The two genders may be very different (and vive la difference, as the French would say), but not when it comes to their retirement expectations and preparations, according to a new survey.

The survey, by the Employee Benefit Research Institute, found that men and women are equally likely to say they or their spouse have saved for retirement and to say they are currently saving for retirement. EBRI’s 2013 Retirement Confidence Survey also found that women are as statistically likely as men to report they are offered (45 percent vs. 48 percent) and contribute to (36 percent vs. 40 percent) a workplace retirement savings plan.

In addition, women (45 percent) are statistically just as likely as men (47 percent) to indicate they have tried to calculate how much they will need to have saved by the time they retire so that they can live comfortably in retirement.

Men and women also share similar expectations for the age at which they plan to retire.
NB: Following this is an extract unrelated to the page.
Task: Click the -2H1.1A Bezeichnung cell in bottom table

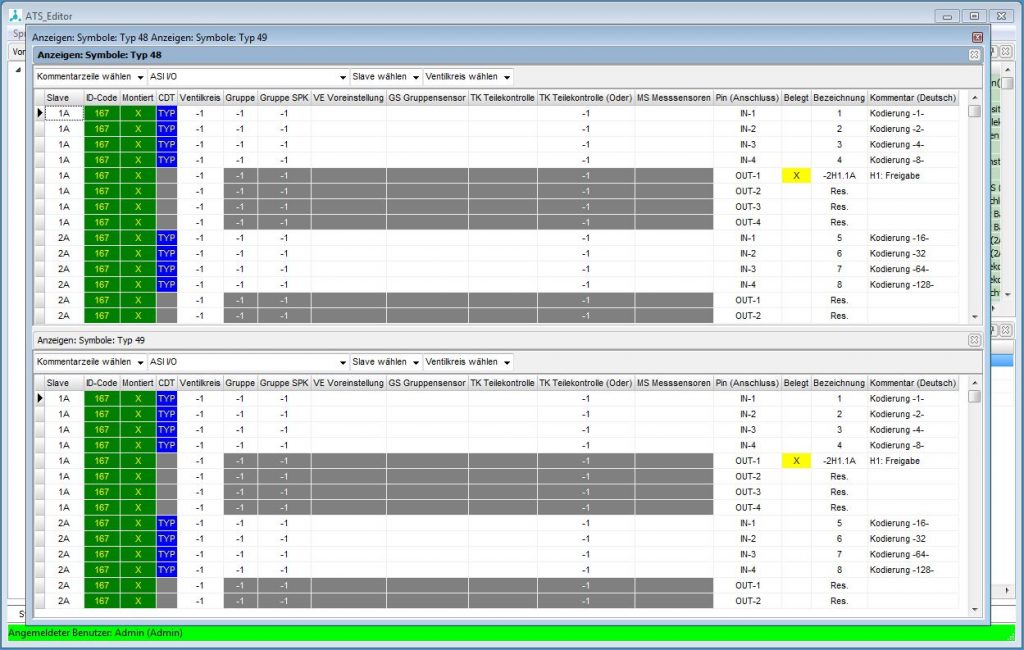Action: (x=839, y=461)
Women (26 percent) and men (23 percent) are equally likely to report that they have changed their expected retirement age in the past 12 months.

However, the study found that men are significantly more likely than women to feel very confident about having enough money to live comfortably throughout their retirement years and having enough money to take care of basic expenses.

Despite the fact that women tend to live longer and face higher health care expenses in retirement due to their greater longevity, women are also statistically as likely as men to think they will need to accumulate less than $250,000 for retirement.